Playa del Carmen atraviesa en junio uno de sus momentos más tranquilos. La baja temporada pegó más fuerte de lo habitual y, según empresarios del sector y la Secretaría de Turismo de México, la hotelería tiene una ocupación que apenas se mueve entre el 30% y el 35%, muy por debajo de las cifras esperadas para estas fechas. Sol, recepcionista en un hotel de la zona cercana al centro, lo resume así: “Por ahí los turistas vienen a este lugar, pasan, visitan, porque es un lugar hermoso, paradisíaco. Pero la ocupación está baja, se siente que la gente piensa dos veces antes de viajar”. El sargazo –una especie de alga marina que contamina el agua e inhabilita el baño en las playas, situación que permanecería en Playa del Carmen hasta setiembre, más allá de que su estancia es día a día–, la cautela de los viajeros ante un escenario global complejo y una menor llegada de turistas internacionales se combinan para explicar un panorama que preocupa a la principal ciudad turística de la Riviera Maya, a dos días de que el Mundial empiece a jugarse.

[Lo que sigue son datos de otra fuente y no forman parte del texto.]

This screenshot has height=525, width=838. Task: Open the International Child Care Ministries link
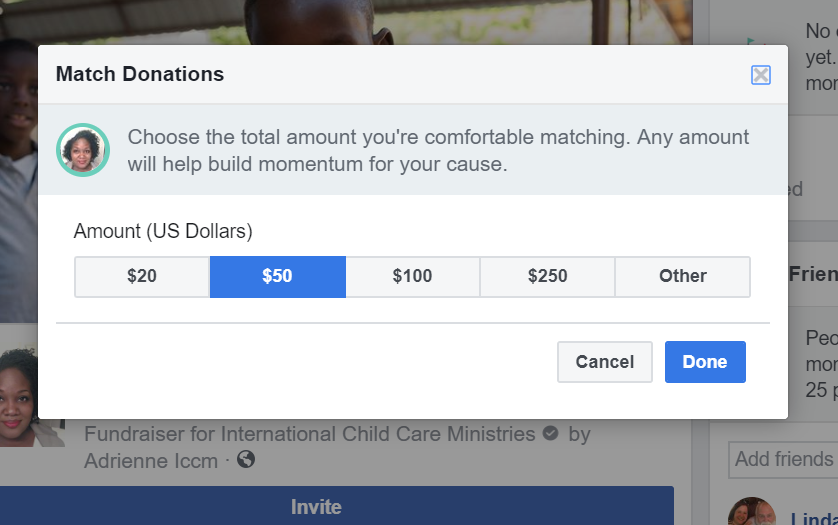coord(378,434)
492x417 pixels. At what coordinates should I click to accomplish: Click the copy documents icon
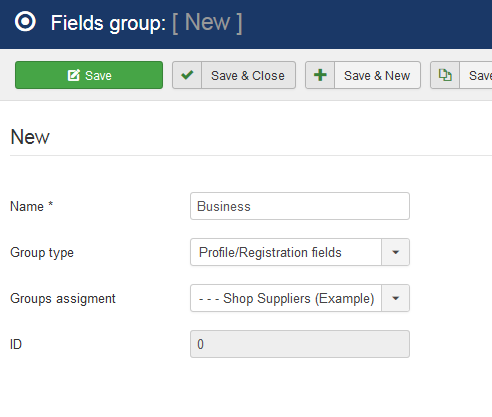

Con ese contexto como marco, el inicio del Mundial 2026 aparece como una luz al final del túnel. Aunque Playa del Carmen no será sede de partidos, su interconectividad como destino internacional la convierte en una base estratégica para el turismo que planea combinar fútbol y descanso en el Caribe mexicano. A ese atractivo se suma la presencia de varias selecciones que eligieron distintas ciudades de México como base de preparación, entre ellas la celeste, cuya llegada despertó interés entre los habitantes de la ciudad. “Antes del Mundial empezaron a correr rumores de que podía ser Uruguay o tal vez Portugal, y al final supimos que era Uruguay; todo el mundo se enteró”, cuenta Sol. “Bancamos mucho a Uruguay, país hermano”, agrega, entre risas.
Mientras Sol mira el Mundial con expectativa, Alejandro, trabajador del rubro cocina, cree que puede jugar en contra: “Muchos, por lo del Mundial, van a preferir ir a las ciudades donde hay partidos en vez de venir aquí”. Para el cocinero, la causa principal del presente es la invasión de sargazo: “Por las playas es por lo que se viene, pero ahora, por la temporada del sargazo, nadie quiere venir; todas las playas de Playa del Carmen están sucias”.

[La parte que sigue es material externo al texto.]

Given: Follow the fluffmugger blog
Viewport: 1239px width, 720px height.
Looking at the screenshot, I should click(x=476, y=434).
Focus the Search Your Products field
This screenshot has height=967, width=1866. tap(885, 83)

En el resto del país el clima ya es mundialista. México será el encargado de abrir oficialmente el torneo este jueves 11 de junio (a las 16.00, hora uruguaya) en el histórico estadio Azteca de Ciudad de México, que por tercera vez vivirá una inauguración de Copa del Mundo. La selección mexicana debutará frente a Sudáfrica.

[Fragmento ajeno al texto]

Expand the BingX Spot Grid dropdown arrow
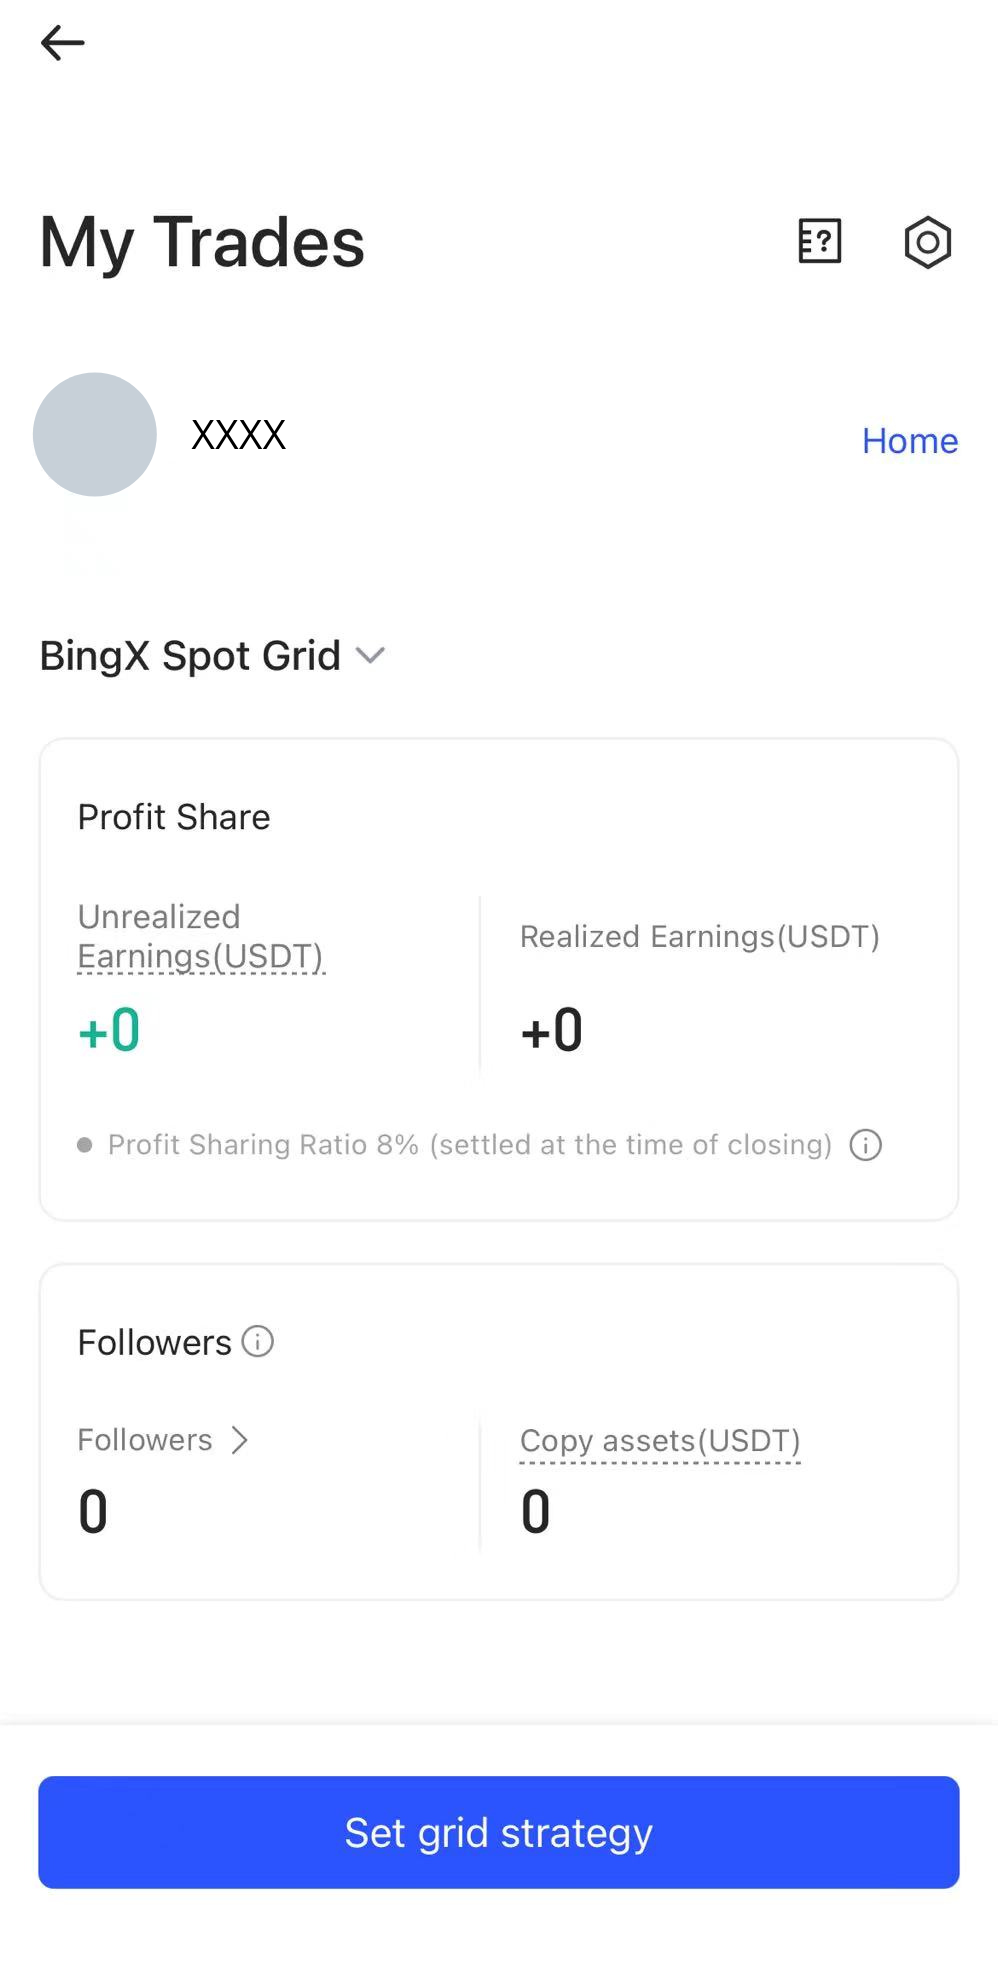998x1973 pixels. (371, 656)
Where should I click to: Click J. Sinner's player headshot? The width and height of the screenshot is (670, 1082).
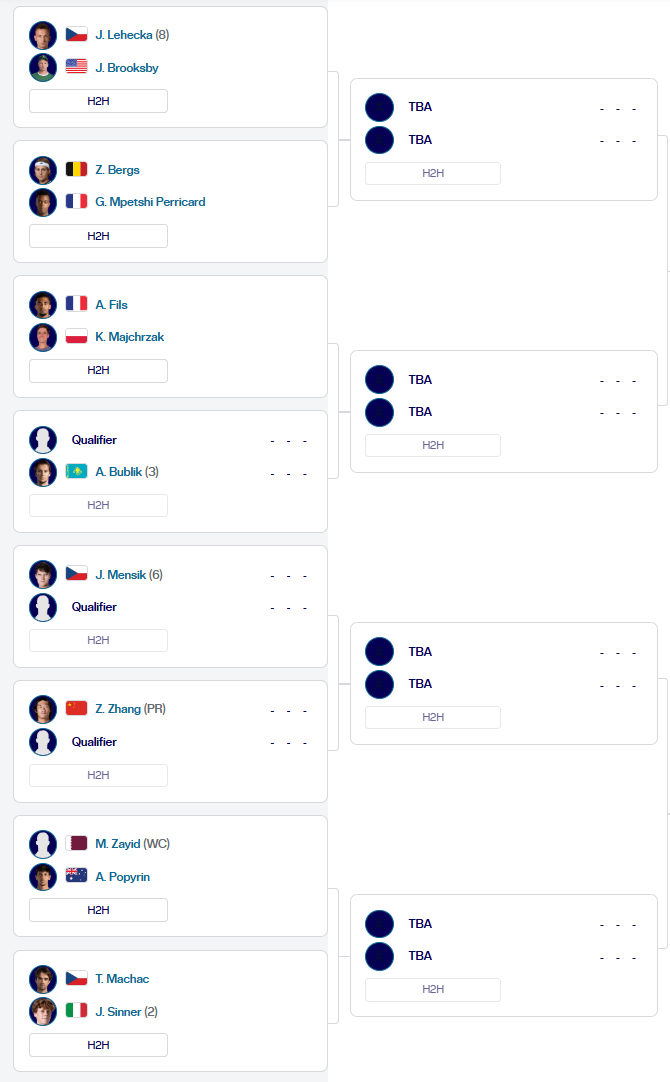[43, 1012]
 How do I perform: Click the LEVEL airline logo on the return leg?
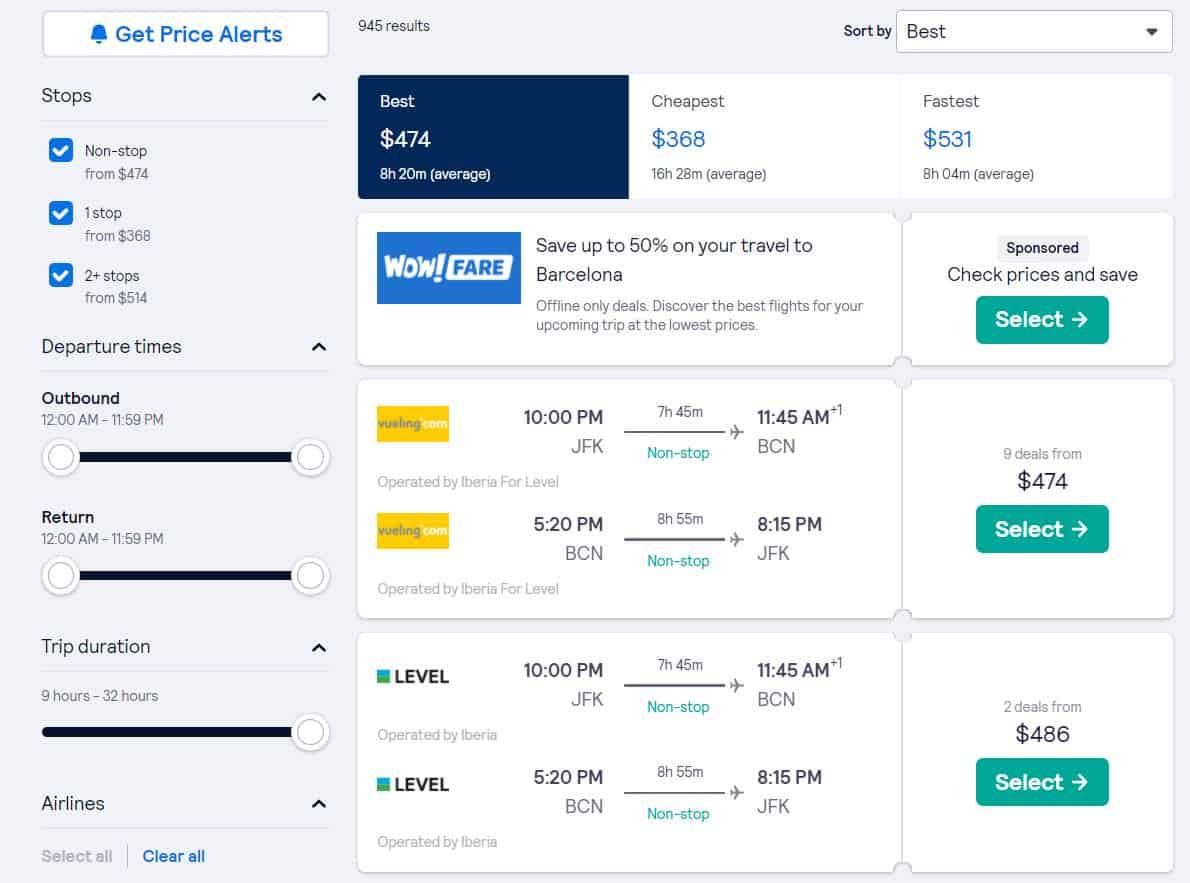pyautogui.click(x=414, y=783)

La magnitud del evento llevó al gobierno federal y a las autoridades locales a tomar medidas especiales para la jornada inaugural: en Ciudad de México se suspendieron las clases y se impulsó el trabajo remoto tanto en organismos públicos como en empresas privadas para facilitar la movilidad y evitar embotellamientos durante el operativo de seguridad y transporte. El objetivo es que el fútbol se viva con intensidad, pero también con cierta previsión logística.
Volviendo a Playa del Carmen, el Mundial se observa con una mezcla de cautela y esperanza. La expectativa es que, a medida que avancen los partidos y se asiente la presencia de aficionados extranjeros en la región, el flujo de visitantes comience a repuntar. Más reservas, más movimiento en las calles y un empuje económico que permita compensar unas semanas que han sido, hasta el momento, de las más flojas del año para el principal destino turístico de la Riviera Maya. En las recepciones y en las cocinas, como dicen Sol y Alejandro, la apuesta es que la pelota no solo ruede en las canchas, sino que también vuelva a poner en juego la vida cotidiana de la ciudad.